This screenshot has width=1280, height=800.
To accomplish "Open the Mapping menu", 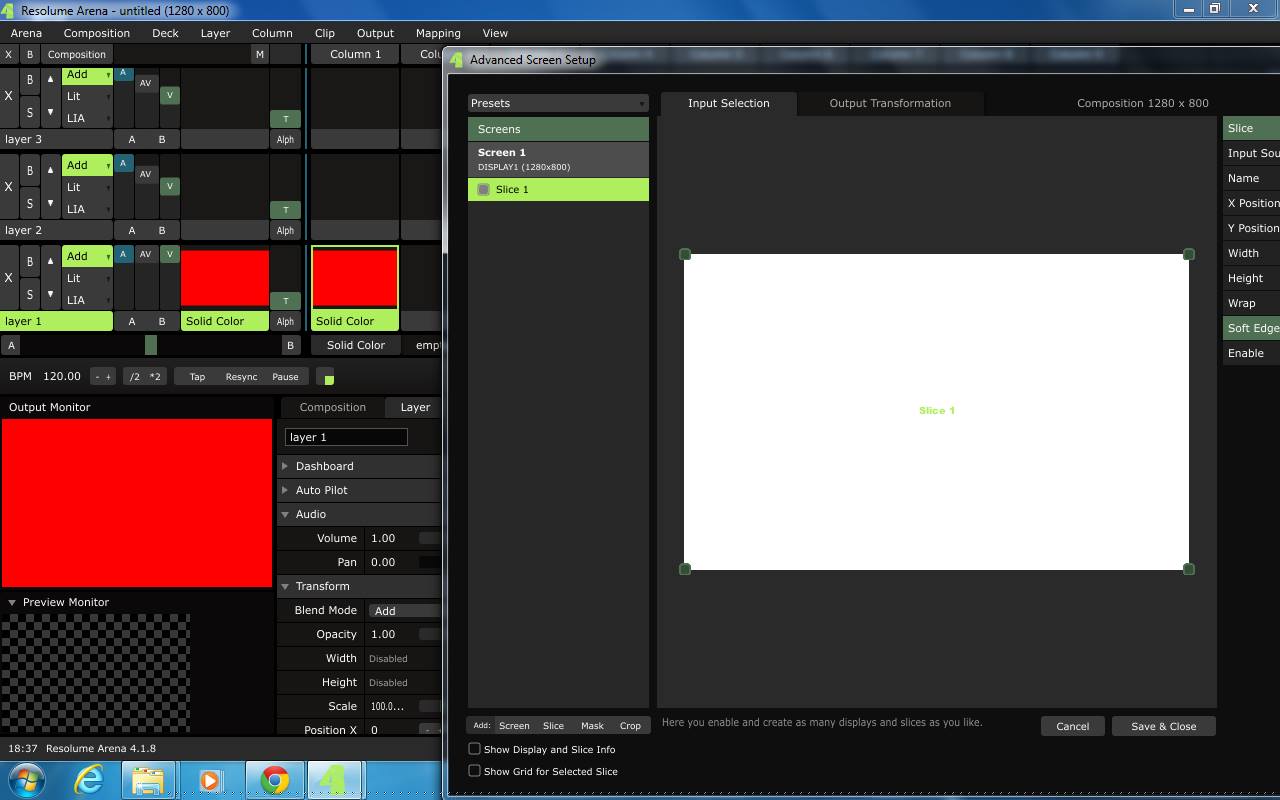I will click(x=438, y=33).
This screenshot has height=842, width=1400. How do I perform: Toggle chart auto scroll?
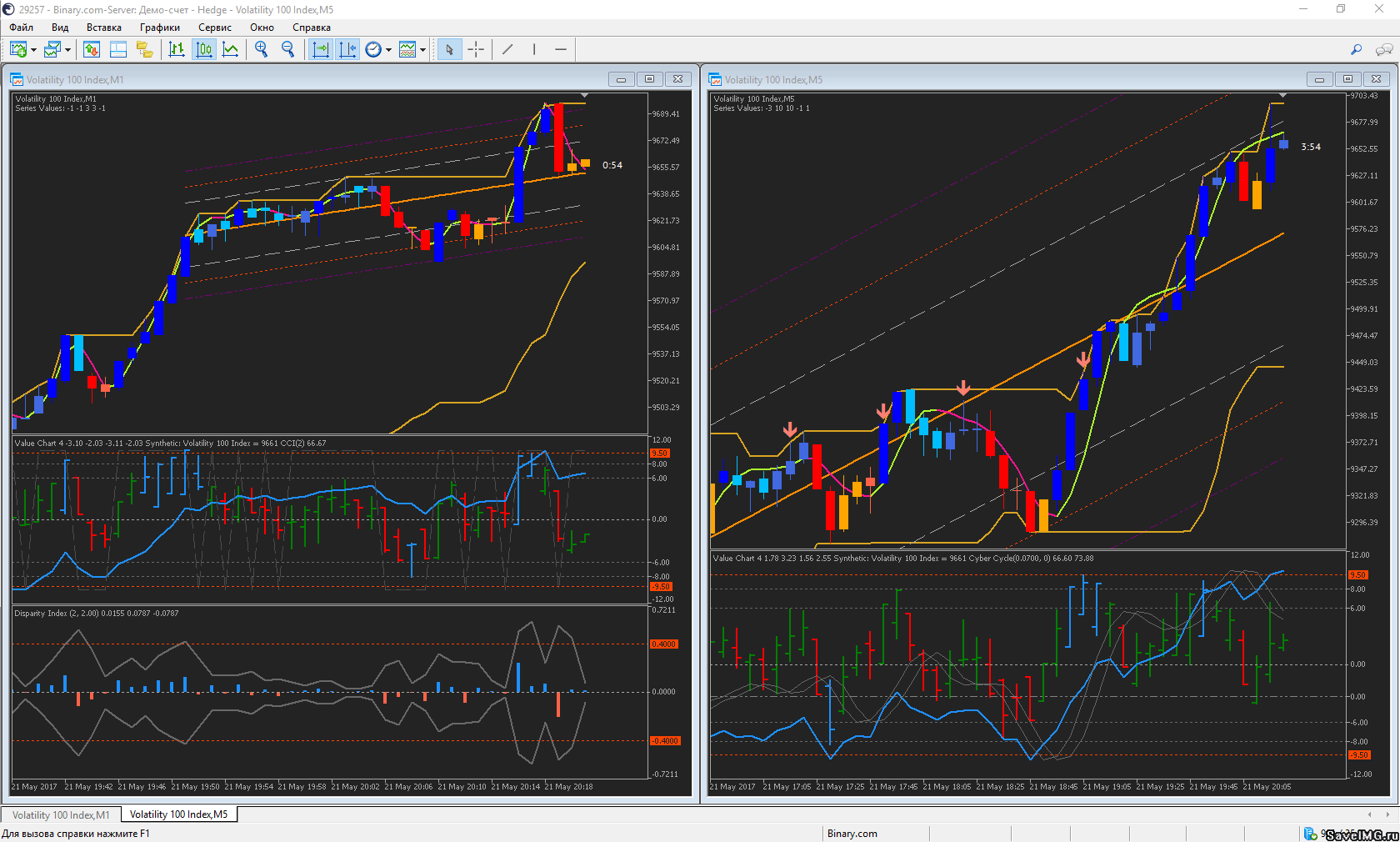(x=321, y=50)
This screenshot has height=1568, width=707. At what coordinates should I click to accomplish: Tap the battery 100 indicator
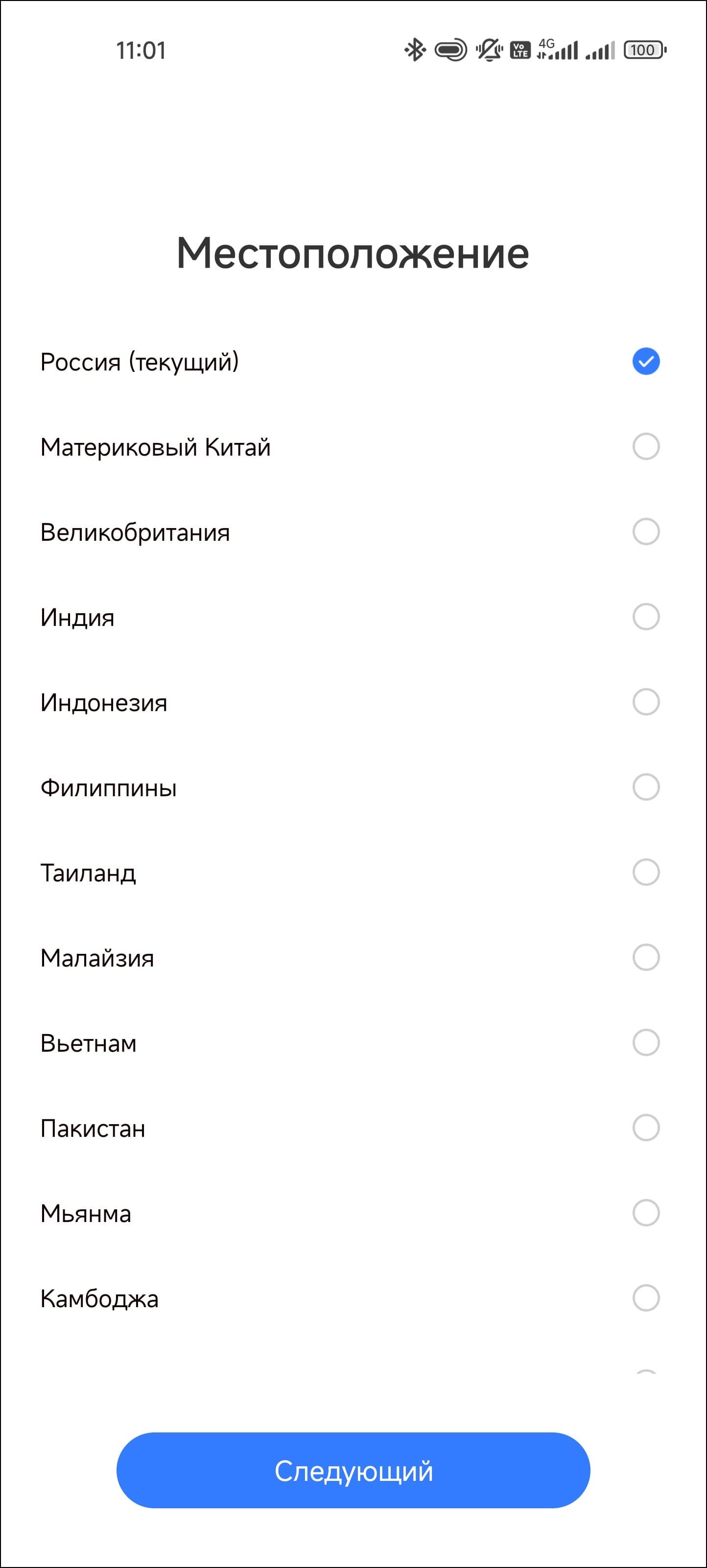tap(644, 50)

• [Problem requirements]:
Reproduce only the lines from the line with "This screenshot has height=842, width=1400." to the end of the entries. Keep both ends, copy them exactly, and omit every picture.

• [Completed exercise]:
This screenshot has height=842, width=1400. How do I perform: Toggle chart auto scroll?
(x=321, y=50)
This screenshot has height=1568, width=707. At what coordinates should I click to accomplish: Tap the battery 100 indicator
tap(644, 50)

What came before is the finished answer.